Materials and Methods

The compositional profile displayed in Fig. 1 concerns the DNA sequence of Human Chromosome 21 downloaded from GenBank repository, ref. NC_000021.9. The finally resulting sequence starts at nucleotide 15100001 and ends at nucleotide 46700000 of the whole chromosome; it has a length of 316 Kb and was divided into 316 non-overlapping windows of 100 Kb to perform the quantitative analyses described below.
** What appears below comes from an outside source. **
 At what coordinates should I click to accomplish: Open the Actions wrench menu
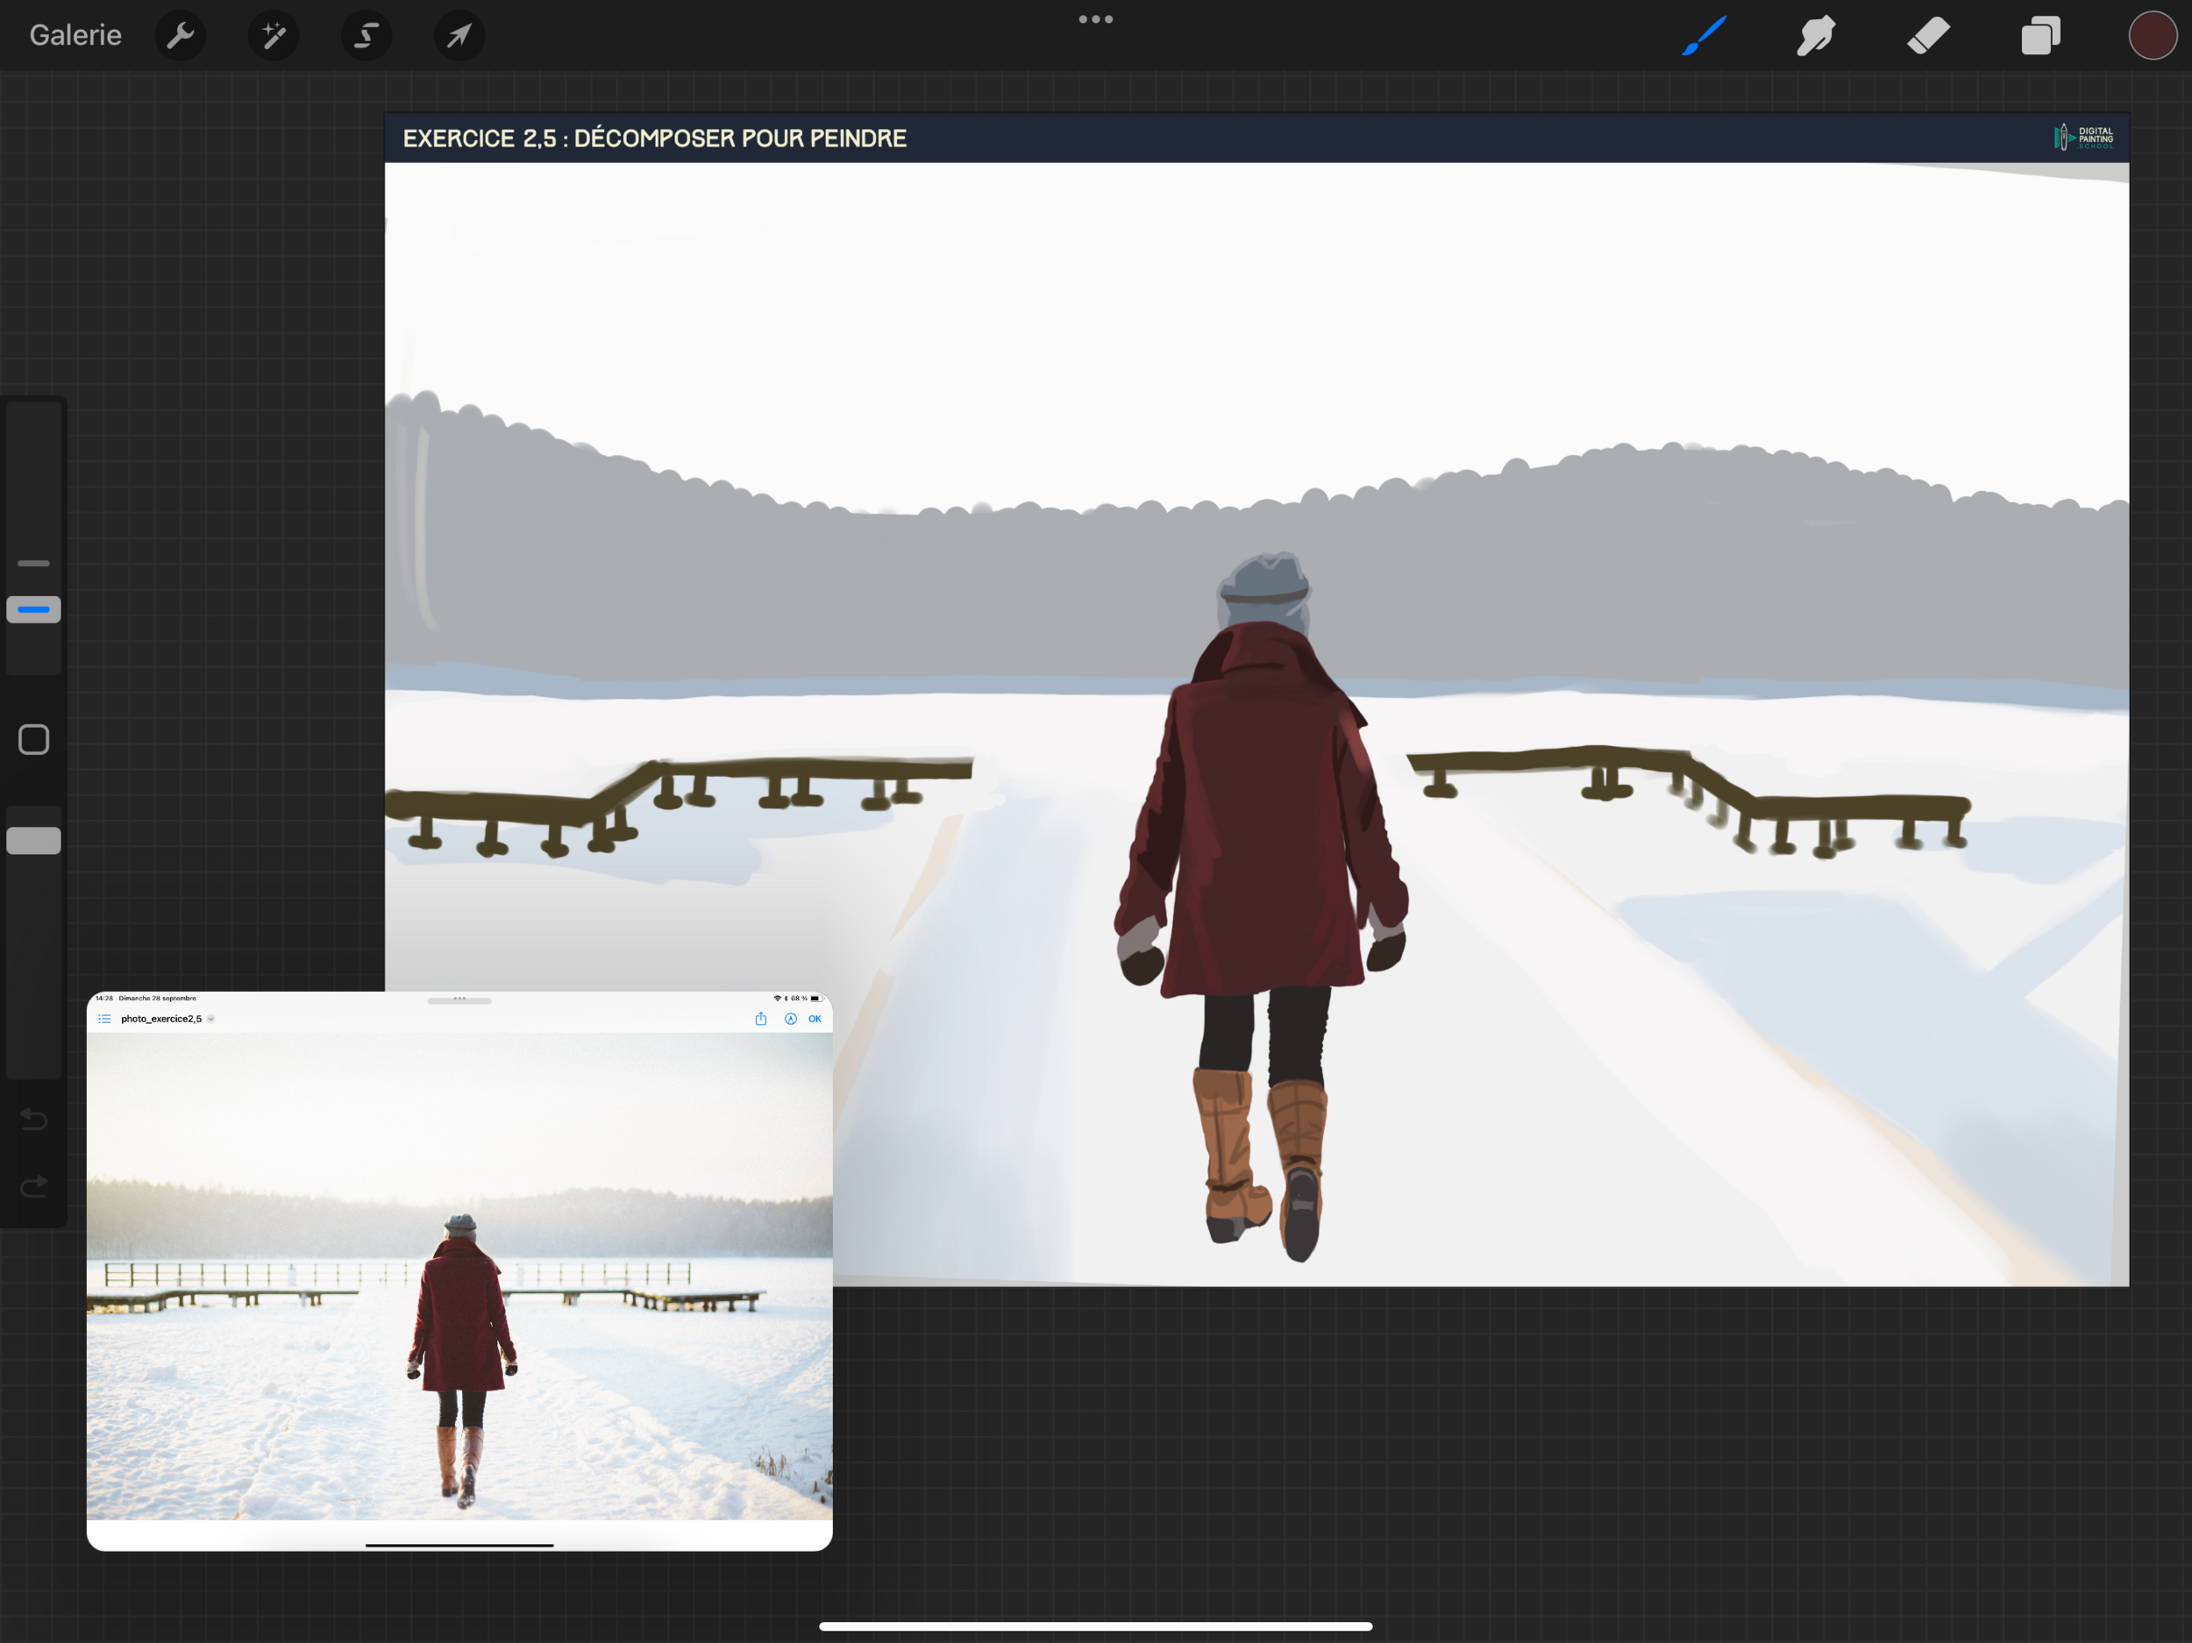tap(180, 37)
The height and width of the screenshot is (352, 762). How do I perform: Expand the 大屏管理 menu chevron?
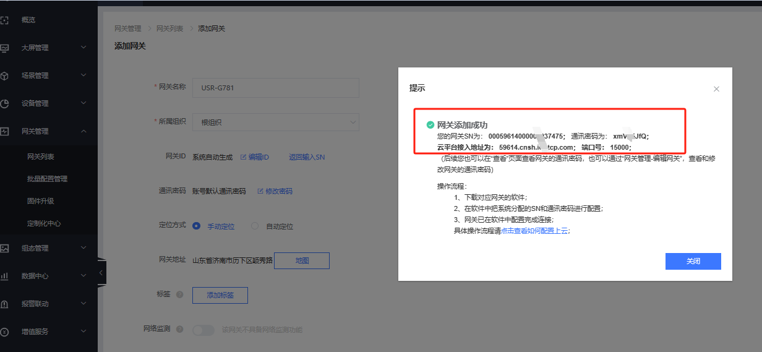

Two different approaches were used in oligonucleotide assessments: (1) in the profiles of chr.21 all di- and tri-nucleotides were assessed (i.e.: for di-nucleotides, AAA will count as 2 AA); (2) in the profiles of regions 2, 4, 6, only “isolated” oligo-A’s and oligo.G’s were counted: XAAAX (X being any base other than A) will count as 1 AAA but not as 2 AA.

Homemade Perl and R scripts were written for this work.

Nomenclature

Although TADs comprise, by definition, all the topologically associating domains, in the present context TADs indicate the chromatin domains other than LADs. The main reason for this choice is that the mechanisms of formation of the two sets of domains are different, even if based on the same DNA properties, 3-D structure of isochores and nucleosome binding.